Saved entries
====================

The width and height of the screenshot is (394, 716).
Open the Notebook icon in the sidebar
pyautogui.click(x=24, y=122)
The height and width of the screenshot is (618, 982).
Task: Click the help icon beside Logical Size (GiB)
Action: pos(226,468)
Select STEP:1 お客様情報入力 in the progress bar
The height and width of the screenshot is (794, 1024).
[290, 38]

====================

→ Task description
Each entry must be reproduced verbatim.

→ Exercise solution
The width and height of the screenshot is (394, 716).
Open the Notebook icon in the sidebar
pyautogui.click(x=24, y=122)
The height and width of the screenshot is (618, 982).
Task: Click the help icon beside Logical Size (GiB)
Action: pos(226,468)
Select STEP:1 お客様情報入力 in the progress bar
The height and width of the screenshot is (794, 1024).
[290, 38]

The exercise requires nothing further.